The film would be Mann's first feature to be shot entirely using digital cameras. Although Collateral, Miami Vice and Public Enemies were predominantly digital features, Mann employed 35 mm film sparingly.

Director Mann donated HK$300,000 (US$38,500) to The Community Chest of Hong Kong in the name of Hang Seng Bank, to thank the bank for allowing him to film Blackhat for five evenings in the bank's lobby area.

In November 2013, Universal set the North American release date for January 16, 2015.

===Soundtrack===
The film score was composed by Harry Gregson-Williams with Atticus Ross. Upon viewing the film, however, Gregson-Williams posted a message on Facebook stating that his score went almost unused in the final edit, which included synthesized music not prepared by Ross or himself. He went on to say: "I therefore reluctantly join the long list of composers who have had their scores either sliced and diced mercilessly or ignored completely by Michael Mann." He stated that although he is credited for the score, the final film "contains almost none of my compositions". He later deleted the status update containing this information.

Mann later explained that he often prefers to use more than one composer "to rotate among different emotional perspectives", stating: "If a composer wants to have his music stand alone, he should be a recording artist and let his work contest itself in that arena."

Ryan Amon's score for the film Elysium (2013) was reused in the film. Mike Dean also contributed additional music.

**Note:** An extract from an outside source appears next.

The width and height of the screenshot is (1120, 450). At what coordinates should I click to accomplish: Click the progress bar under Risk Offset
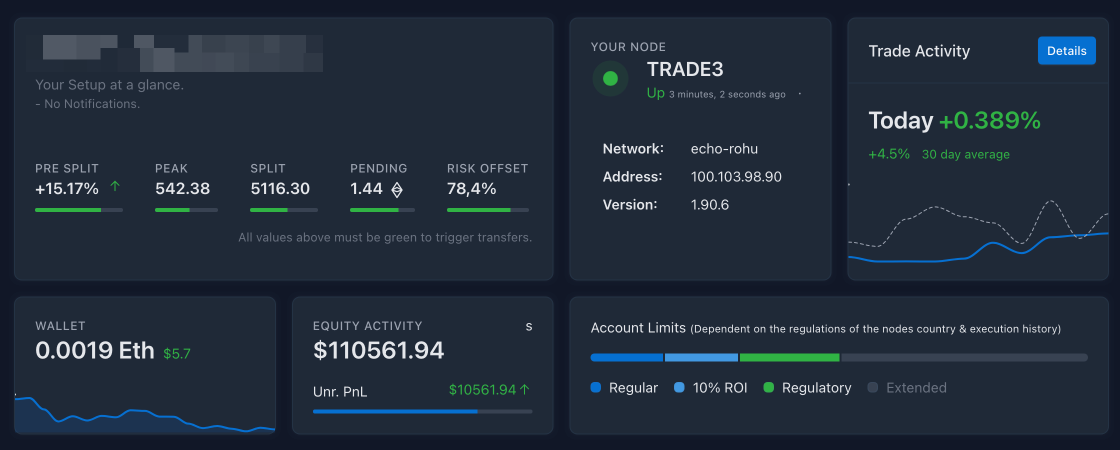[487, 210]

== Themes and interpretation ==
Blackhat, like several of Mann's crime thrillers, is a notable pop-cultural work on the theme of mass surveillance. According to critic Nick Pinkerton, Mann's concern with surveillance follows in the footsteps of earlier films by Fritz Lang and Henry Hathaway. The emerging relationship between power and network technology in the mid-20th century was a major theme in those directors' respective works, particularly Lang's The Thousand Eyes of Dr. Mabuse (1960) and Hathaway's The House on 92nd Street (1945) and Call Northside 777 (1948). Pinkerton suggested that Blackhats protagonist was named "Hathaway" in an intentional allusion to the latter director.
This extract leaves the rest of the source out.